That’s where a co-packer comes in.

So, how does co-packing work? A co-packer, or contract packager, functions as the name suggests: they package your product for you. In the case of a beverage co-packer, this means that they will take your recipe, package and label your cans, and ship them to the appropriate location. This can help you meet demand and grow your business.

This guide will go over some of the signs that it might be time for you to work with a beverage co-packer. Let’s dive in. 

When Should You Hire a Co-Packer?

Any decision about your company can be deeply personal—especially if you’re dealing with a product that you saw into fruition from its first days on the whiteboard. However, a co-packing service can be a great asset to your company, especially if you want to improve the quality of your product and the safety of your shipments.

Additionally, a copacker like Wildpack can go above and beyond when it comes to shipping and product management. Find a company that provides discounted prices on freight shipments, pack-out services, and both inventory and quality control to ensure your products arrive intact. 

When deciding whether or not it’s time to a hire co-packing service, there are a few things to take into consideration:

  • Your time/resources
  • Demand for your beverage product
  • Your recipe
  • Your budget

Once you’ve gauged your company’s needs and goals, lookout for signs that you’re ready to hire a co-packer. 

#1: You’re Overbooked and Overworked

Whether you’re canning sparkling water in your garage and selling it at a local market or scaling up to warehouse-level shipments to grocery stores, a co-packer can help your company manage current needs and build structures for future growth.

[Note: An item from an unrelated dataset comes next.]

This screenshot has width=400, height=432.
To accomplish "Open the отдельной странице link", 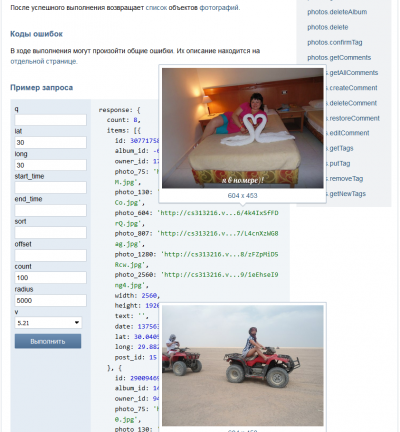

When working with a co-packer like Wildpack, they will provide you with a unique build of services to streamline your operations, including:

  • Discounted rates on freight shipping – Co-packers are traffic experts. Whether you’re shipping a truckload of products or a single container, co-packers know the best way to package and ship your cans to ensure they’re protected. Many co-packers use pallet protectors with corner boards, shrink wrapping, and strapping to secure your shipments. Oftentimes, there are dedicated shipping and receiving staff to manage your products, as well. 
  • Inventory management – If you’ve seen an increase in demand or are inexperienced in inventory management, a co-packer can help lead the way. Co-packers keep intensive logs of products and shipments to ensure your cans are top-quality. Plus, a co-packer will save you on costs for materials such as trays, cans, and shrink wrap. 
  • Quality control – Some people are more concerned with the bigger picture than the details. If that’s the case for you, a co-packer can be your go-to partner when it comes to alcohol content, carbonation, dissolved oxygen, temperature, and brix. Additionally, many co-packers use top-of-the-line equipment to ensure your products are top-of-the-shelf quality. 

If you see an opportunity for growth that you’re unable to meet, it may be time to bring in a partner and discuss co-packing needs. Remember, freeing up the time it takes you to package your own beverage product allows you to focus on things like marketing, sales, and customer outreach.

Plus, many copacking companies keep activity logs and test equipment for cleanliness using ATP swabs to ensure only the best products are put out onto the market. 

#2: Your Product Demand Is High

You love your product, and most likely your customers do too. If your products are flying off the shelves and you’re overwhelmed with demand, a copacker may be a good option to keep you afloat and your customers happy. 

As demand increases, you may find yourself more preoccupied with managerial tasks rather than the nitty gritty of product labeling and shipments. Copackers can take over the on-the-ground to-dos like freighting, inventory checks, and quality control so you can have more time to manage your company.

However, whether you’re a small or large business, it’s important to properly plan for increased demand by taking a few things into consideration:

  • Current demand – This one is pretty self-explanatory. How many people want your product and how often do they want it? This is the base metric to show how well you’re doing and whether you need to scale up. However, it isn’t the only metric.
  • Projected demand – Demand changes. Are you selling a wine seltzer that people will go crazy for in the summer but have not as much interest in the winter? Are you selling flavors that are ahead of their time and about to blow up? You need to be able to project your demand to be able to know what your business needs.
  • Shelf life – One of the benefits of selling beverages is that they don’t go bad immediately. That said, you don’t want to keep them lying around forever. Take the shelf life of your product as well as your storage capacity (co-packers are able to help here) into consideration before deciding how much of it you need to be producing.1

To that end, if you need to get on top of demand but can’t manage to scale up production yourself, it might be time to hire a beverage co-packer.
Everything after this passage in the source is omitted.